Tuesday, June 11, 2013

Enhanced OLAP Functionality

In addition to OLAP functions such as RANK, DENSE_RANK and ROW_NUMBER, which were already supported in previous releases of DB2 LUW, v9.5 introduces five additional OLAP functions: LAG, LEAD, FIRST_VALUE, LAST_VALUE and RATIO_TO_REPORT.

The LAG function returns the expression value for the row that is “x” rows before the current row in an OLAP window of data.

The LEAD function returns the expression value for the row that is “x” rows after the current row in an OLAP window of data.

The FIRST_VALUE function returns the expression value for the first row in an OLAP window of data.

The LAST_VALUE function returns the expression value for the last row in an OLAP window of data.

The RATIO_TO_REPORT function returns the ratio of an argument to the sum of the arguments in an OLAP window of data.

These new functions can best be understood through a simple example that uses three of these new functions.

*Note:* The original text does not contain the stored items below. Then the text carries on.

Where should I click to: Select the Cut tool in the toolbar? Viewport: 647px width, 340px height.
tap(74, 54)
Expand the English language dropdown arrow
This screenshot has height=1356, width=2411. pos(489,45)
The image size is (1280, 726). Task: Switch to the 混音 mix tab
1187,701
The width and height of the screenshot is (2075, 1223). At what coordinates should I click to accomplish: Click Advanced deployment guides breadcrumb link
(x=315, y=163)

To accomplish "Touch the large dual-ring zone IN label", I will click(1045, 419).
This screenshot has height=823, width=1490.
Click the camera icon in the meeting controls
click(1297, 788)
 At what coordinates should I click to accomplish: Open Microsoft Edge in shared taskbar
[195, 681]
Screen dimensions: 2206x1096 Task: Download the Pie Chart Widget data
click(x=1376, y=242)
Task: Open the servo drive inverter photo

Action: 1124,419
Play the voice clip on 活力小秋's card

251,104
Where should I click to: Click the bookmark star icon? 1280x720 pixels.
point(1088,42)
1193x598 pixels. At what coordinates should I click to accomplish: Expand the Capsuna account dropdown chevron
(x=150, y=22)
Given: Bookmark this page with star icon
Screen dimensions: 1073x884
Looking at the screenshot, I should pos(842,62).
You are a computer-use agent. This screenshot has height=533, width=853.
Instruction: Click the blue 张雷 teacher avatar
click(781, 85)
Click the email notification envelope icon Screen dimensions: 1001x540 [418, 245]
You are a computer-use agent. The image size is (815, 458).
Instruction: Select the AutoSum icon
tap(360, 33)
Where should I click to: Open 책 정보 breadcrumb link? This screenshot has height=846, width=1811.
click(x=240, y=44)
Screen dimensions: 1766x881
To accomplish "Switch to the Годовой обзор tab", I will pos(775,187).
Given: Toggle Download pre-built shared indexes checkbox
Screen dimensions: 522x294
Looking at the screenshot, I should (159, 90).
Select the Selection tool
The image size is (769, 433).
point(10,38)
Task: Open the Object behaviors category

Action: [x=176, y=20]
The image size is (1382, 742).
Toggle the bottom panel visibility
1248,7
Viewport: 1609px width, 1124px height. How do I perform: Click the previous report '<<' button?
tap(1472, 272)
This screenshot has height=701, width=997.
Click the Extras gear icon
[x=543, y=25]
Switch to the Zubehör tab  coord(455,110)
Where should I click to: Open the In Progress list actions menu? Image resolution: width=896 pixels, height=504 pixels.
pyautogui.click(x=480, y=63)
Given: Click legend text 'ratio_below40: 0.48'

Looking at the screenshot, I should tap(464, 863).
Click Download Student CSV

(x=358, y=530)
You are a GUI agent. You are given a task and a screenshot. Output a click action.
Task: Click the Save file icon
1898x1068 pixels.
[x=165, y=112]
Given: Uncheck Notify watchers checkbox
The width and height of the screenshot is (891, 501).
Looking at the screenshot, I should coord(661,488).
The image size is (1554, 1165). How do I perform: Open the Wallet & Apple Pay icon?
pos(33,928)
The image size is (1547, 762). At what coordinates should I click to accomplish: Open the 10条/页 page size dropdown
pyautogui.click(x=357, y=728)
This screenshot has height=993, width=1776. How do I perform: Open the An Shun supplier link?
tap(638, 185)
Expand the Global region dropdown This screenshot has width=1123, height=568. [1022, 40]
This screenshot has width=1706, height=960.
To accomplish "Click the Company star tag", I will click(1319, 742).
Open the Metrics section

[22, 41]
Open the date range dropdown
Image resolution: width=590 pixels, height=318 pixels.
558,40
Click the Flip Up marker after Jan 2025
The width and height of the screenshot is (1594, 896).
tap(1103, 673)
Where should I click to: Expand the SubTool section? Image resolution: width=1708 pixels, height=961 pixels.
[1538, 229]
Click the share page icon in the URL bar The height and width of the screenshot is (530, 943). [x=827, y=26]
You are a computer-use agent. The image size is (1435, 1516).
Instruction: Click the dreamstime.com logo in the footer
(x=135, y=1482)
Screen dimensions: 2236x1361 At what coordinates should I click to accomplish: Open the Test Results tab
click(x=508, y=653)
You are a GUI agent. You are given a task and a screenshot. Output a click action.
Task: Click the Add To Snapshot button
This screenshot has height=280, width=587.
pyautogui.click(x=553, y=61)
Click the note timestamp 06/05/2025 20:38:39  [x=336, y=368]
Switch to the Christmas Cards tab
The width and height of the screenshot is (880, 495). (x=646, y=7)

Given the following table:

CREATE TABLE SALARY_TABLE
    (NAME VARCHAR(20)
    ,SALARY DECIMAL(8,2)
    );

. . . that is populated with 20 rows of data, the following query is executed:

SELECT NAME, SALARY,
      (LEAD (SALARY, 1) OVER (ORDER BY SALARY)) – SALARY AS LEAD,
       FIRST_VALUE (SALARY) OVER (ORDER BY SALARY DESC) – SALARY AS FRST_VAL,
       DECIMAL(RATIO_TO_REPORT (SALARY) OVER (), 5, 4) AS RATIO_TO_REPORT
    FROM SALARY_TABLE
    ORDER BY SALARY DESC;

The result of the query is shown below:

NAME        SALARY        LEAD     FRST_VAL    RATIO_TO_REPORT

ELLEN    200000.00           -         0.00             0.1130
PETE     175000.00    25000.00     25000.00             0.0989
FRANK    150000.00    25000.00     50000.00             0.0847
CATHY    125000.00    25000.00     75000.00             0.0706
TOM      120000.00     5000.00     80000.00             0.0678
JOE      100000.00    20000.00    100000.00             0.0565
SUE      100000.00        0.00    100000.00             0.0565
DEB       90000.00    10000.00    110000.00             0.0508
JOAN      85000.00     5000.00    115000.00             0.0480
DAVE      80000.00     5000.00    120000.00             0.0452
SALLY     80000.00        0.00    120000.00             0.0452
BILL      75000.00     5000.00    125000.00             0.0424
BOB       70000.00     5000.00    130000.00             0.0395
ANN       60000.00    10000.00    140000.00             0.0339
PAUL      50000.00    10000.00    150000.00             0.0282
KAREN     50000.00        0.00    150000.00             0.0282
MARY      50000.00        0.00    150000.00             0.0282
RAY       45000.00     5000.00    155000.00             0.0254
TRACY     40000.00     5000.00    160000.00             0.0226
JIM       25000.00    15000.00    175000.00             0.0141

First, let’s look at the LEAD function. We want to get the difference between each person’s salary, and the salary of the person directly before them in result set. Since the result set is returned in descending order of SALARY, Ellen is listed first with the highest salary and has a null value for LEAD, since nobody is listed before her. Pete is next, and his salary is 25,000.00 less than Ellen’s. Frank’s salary is 25,000.00 less than Pete’s, and so on. In the event of a two or more people with equal salaries, the first one listed has a delta salary compared to the person before him/her, and the second (and subsequent) “ties” have a LEAD value of 0.00.

The FIRST_VALUE function in this example is showing the difference between the person’s own salary and the salary of the highest paid person in the department (Ellen, with 200,000.00).

The RATIO_TO_REPORT function in this example shows the ratio (or percentage) of each person’s salary compared to the total salary of everybody listed. The total salary of the entire table is 1,770,000.00. With a salary of 200,000.00, Ellen is making 0.1130 of the total salary in the table. Jim, at the bottom with a salary of only 25,000.00, is only making 0.0141 of the total salary in the table.

OLAP functions can also be “partitioned” by another value. If our table contained a column for the DEPARTMENT that each employee worked in, the OLAP functions could be further broken down such that the FIRST_VALUE and RATIO_TO_REPORT functions would be relative to each employee’s standing within their department rather than the entire table as a whole.